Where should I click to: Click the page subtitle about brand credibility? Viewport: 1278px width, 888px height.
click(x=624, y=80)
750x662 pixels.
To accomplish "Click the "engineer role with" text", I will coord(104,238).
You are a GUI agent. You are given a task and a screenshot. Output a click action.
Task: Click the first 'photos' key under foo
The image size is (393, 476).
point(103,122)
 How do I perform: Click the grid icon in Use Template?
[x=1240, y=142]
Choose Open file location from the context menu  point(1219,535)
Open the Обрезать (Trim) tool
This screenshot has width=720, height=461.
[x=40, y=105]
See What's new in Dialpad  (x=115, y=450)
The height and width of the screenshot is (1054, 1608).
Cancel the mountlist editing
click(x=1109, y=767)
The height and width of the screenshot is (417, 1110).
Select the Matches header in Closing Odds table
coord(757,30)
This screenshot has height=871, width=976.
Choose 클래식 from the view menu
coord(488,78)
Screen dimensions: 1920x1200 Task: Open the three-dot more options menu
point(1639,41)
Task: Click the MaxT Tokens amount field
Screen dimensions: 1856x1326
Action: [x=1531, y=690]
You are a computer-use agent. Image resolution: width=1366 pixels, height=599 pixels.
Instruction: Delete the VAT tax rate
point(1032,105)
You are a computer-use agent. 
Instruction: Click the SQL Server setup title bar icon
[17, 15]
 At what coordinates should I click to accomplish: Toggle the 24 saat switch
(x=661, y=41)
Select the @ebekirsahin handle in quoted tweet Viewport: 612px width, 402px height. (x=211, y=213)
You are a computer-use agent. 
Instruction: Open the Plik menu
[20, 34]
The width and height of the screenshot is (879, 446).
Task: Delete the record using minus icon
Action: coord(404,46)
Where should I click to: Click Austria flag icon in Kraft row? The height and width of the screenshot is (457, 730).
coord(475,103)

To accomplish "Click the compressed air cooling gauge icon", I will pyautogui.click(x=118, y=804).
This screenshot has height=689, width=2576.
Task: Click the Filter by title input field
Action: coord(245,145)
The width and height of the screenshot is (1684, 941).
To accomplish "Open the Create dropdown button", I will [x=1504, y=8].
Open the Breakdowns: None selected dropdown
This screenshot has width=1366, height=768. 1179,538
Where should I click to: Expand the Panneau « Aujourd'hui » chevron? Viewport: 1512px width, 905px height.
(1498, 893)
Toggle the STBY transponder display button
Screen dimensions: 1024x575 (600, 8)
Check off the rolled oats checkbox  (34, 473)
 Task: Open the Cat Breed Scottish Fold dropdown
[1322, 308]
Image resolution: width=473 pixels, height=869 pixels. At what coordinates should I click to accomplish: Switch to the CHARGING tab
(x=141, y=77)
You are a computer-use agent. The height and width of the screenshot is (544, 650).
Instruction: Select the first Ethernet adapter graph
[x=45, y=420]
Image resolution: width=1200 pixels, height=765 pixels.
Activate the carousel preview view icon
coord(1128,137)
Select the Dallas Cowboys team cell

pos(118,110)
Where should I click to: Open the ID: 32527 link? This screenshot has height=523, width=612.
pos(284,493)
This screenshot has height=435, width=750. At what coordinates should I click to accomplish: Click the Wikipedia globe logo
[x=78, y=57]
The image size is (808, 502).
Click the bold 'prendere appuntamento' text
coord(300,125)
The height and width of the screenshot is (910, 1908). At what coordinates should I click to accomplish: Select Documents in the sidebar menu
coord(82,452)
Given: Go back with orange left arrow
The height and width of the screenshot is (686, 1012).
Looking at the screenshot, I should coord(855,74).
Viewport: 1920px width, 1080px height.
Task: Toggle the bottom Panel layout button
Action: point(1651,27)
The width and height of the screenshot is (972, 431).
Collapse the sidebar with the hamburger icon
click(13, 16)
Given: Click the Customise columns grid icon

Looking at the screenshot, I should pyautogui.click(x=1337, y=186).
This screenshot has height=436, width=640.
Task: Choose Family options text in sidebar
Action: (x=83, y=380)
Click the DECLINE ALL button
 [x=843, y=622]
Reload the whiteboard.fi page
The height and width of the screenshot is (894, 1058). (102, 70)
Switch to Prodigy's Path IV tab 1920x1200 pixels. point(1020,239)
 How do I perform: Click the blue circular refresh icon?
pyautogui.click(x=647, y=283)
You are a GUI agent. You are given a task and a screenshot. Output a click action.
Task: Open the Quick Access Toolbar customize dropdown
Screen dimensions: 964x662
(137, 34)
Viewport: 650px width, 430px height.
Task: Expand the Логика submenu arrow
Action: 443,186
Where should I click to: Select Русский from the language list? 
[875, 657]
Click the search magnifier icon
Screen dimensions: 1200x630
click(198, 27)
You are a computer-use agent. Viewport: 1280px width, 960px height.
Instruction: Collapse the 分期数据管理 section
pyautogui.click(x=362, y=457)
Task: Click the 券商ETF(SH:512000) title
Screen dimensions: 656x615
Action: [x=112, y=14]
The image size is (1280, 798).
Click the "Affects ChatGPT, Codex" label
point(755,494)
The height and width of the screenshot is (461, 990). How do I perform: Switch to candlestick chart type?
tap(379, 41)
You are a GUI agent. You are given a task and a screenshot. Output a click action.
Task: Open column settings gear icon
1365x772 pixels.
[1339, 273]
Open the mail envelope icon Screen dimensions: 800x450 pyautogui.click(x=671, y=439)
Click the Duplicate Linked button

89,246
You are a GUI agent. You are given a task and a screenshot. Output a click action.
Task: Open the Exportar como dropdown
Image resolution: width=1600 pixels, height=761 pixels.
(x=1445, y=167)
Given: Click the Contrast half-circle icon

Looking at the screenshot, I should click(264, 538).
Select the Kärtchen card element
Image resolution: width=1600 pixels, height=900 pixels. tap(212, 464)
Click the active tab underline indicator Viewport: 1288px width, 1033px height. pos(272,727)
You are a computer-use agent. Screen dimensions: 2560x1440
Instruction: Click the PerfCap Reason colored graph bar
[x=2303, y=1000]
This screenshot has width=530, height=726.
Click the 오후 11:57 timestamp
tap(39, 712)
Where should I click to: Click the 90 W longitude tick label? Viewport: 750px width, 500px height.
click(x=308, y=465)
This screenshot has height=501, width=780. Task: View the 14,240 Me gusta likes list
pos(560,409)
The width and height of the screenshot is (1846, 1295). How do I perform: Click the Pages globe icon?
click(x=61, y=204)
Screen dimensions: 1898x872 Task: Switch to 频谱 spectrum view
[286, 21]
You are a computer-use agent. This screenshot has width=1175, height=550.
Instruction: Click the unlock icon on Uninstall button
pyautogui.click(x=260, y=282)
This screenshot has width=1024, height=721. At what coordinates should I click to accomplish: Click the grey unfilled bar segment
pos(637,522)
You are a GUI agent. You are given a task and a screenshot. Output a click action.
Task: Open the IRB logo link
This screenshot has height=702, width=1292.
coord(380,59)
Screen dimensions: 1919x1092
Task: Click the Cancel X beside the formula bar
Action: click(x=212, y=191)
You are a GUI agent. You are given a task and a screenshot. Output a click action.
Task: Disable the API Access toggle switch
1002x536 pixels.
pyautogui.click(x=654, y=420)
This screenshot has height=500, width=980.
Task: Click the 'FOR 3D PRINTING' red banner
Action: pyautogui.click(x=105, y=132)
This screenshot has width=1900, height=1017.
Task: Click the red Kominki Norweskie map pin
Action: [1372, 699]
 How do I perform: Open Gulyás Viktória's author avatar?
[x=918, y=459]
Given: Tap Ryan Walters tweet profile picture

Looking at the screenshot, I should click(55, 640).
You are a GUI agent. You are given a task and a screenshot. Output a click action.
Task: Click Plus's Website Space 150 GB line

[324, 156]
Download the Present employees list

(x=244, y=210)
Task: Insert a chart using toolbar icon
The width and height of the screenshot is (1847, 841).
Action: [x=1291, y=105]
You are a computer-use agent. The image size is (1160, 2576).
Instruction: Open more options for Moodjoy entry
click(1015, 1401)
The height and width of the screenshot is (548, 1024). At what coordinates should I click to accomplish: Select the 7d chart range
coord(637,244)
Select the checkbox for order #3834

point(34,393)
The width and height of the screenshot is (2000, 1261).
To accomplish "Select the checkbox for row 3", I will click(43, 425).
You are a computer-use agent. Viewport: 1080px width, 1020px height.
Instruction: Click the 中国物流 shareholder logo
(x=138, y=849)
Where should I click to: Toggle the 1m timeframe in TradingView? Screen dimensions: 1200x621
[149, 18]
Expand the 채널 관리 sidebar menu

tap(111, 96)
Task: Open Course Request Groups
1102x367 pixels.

○ ○ ○ ○ ○

| Task brief |
Rewrite the entries as a numbered list, starting at the line containing "The width and height of the screenshot is (1684, 941)." and ending at the line containing "[x=78, y=57]", skipping any blank lines.

| Task answer |
1. The width and height of the screenshot is (1684, 941).
2. To accomplish "Open the Create dropdown button", I will [x=1504, y=8].
3. Open the Breakdowns: None selected dropdown
4. This screenshot has width=1366, height=768. 1179,538
5. Where should I click to: Expand the Panneau « Aujourd'hui » chevron? Viewport: 1512px width, 905px height.
6. (1498, 893)
7. Toggle the STBY transponder display button
8. Screen dimensions: 1024x575 (600, 8)
9. Check off the rolled oats checkbox  (34, 473)
10.  Task: Open the Cat Breed Scottish Fold dropdown
11. [1322, 308]
12. Image resolution: width=473 pixels, height=869 pixels. At what coordinates should I click to accomplish: Switch to the CHARGING tab
13. (x=141, y=77)
14. You are a computer-use agent. The height and width of the screenshot is (544, 650).
15. Instruction: Select the first Ethernet adapter graph
16. [x=45, y=420]
17. Image resolution: width=1200 pixels, height=765 pixels.
18. Activate the carousel preview view icon
19. coord(1128,137)
20. Select the Dallas Cowboys team cell
21. pos(118,110)
22. Where should I click to: Open the ID: 32527 link? This screenshot has height=523, width=612.
23. pos(284,493)
24. This screenshot has height=435, width=750. At what coordinates should I click to accomplish: Click the Wikipedia globe logo
25. [x=78, y=57]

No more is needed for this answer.